Imagerie populaire de la GuillotièreL’exposition, qui se tiendra au Musée de l’imprimerie, présente à mes yeux un très grand intérêt. Elle s’intitule :

Au bonheur des images : estampes populaires à la Guillotière au 19e siècle

et se déroulera du 25 mars au 26 juin.

Voici quelques éléments d’introduction à cette exposition :

« Entre 1825 et 1896, des familles originaires du Piémont et du Tessin s’installent à Lyon, sur la rive gauche du Rhône. Le quartier de la Guillotière est alors une commune indépendante, pittoresque agglomérat métissé, d’auberges bon marché, de petits commerces, de fabriques diverses. Les Barella, Bernasconi, Cantoni, Cereghetti, Clericetti, Gadola, Ponti, Schera, Spinedi, sont d’abord encadreurs d’images et d’estampes. À la même époque (1837), le mulhousien Godefroy Engelmann met au point un procédé qui permet d’imposer l’impression en couleurs à grand tirage dans la reproduction des images : la chromolithographie.

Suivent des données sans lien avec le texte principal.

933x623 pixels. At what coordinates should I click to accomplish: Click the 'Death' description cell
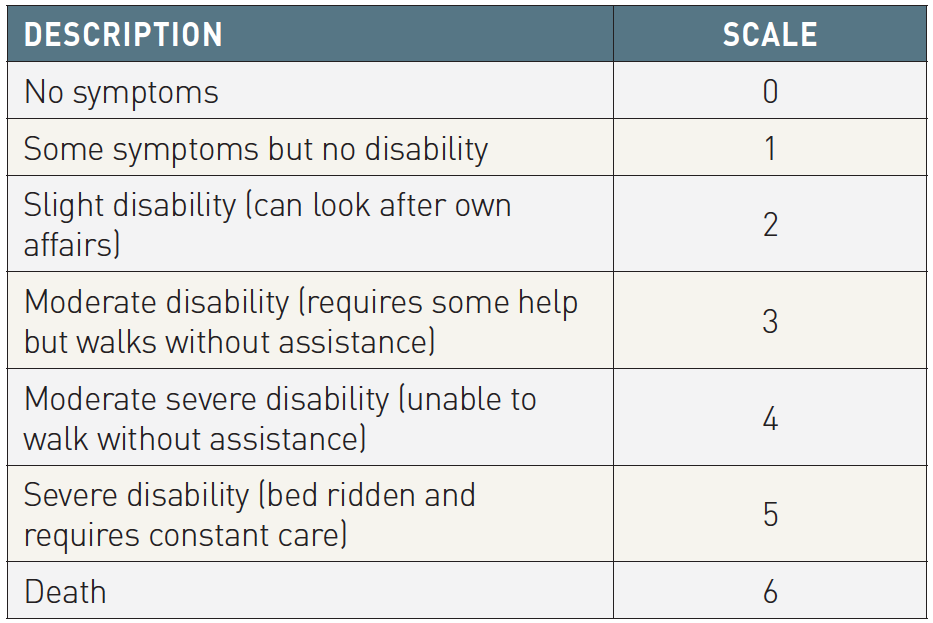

Des centaines de milliers d’exemplaires d’oeuvres de toutes sortes — des plus prestigieuses aux plus populaires — des plus raffinées aux plus vulgaires, vont inonder la France, l’Europe et l’Amérique du Nord. À la Guillotière, les encadreurs italiens exploitent le filon de cette invention et se font éditeurs et marchands d’images : les chromos à la lyonnaise sont nés. Le terme de chromos, abréviations de « chromolithographie », fait référence à une catégorie d’images dites populaires ; le terme ne désigne jamais les prestigieux travaux d’édition que la technique d’Engelmann a permis de réaliser.
Les marchands de la Guillotière vont diffuser à Lyon, en France et en Europe, une production qui a longtemps échappé à toute inventorisation du fait de son caractère éphémère, de sa courte période d’exploitation (moins d’un siècle) et de son mode de diffusion hors des circuits du livre, notamment par le colportage.
Les sujets évoqués par ces images, comme tous les imprimés éphémères, reflètent les modes, l’actualité, les préoccupations du moment. Michel Chomarat et Jean-Paul Laroche ont dénombré un très large éventail de sujets, souvent baignés d’une lumière bien lyonnaise, même si l’imagerie religieuse constitue au départ le fonds de commerce des marchands italiens de la Guillotière. »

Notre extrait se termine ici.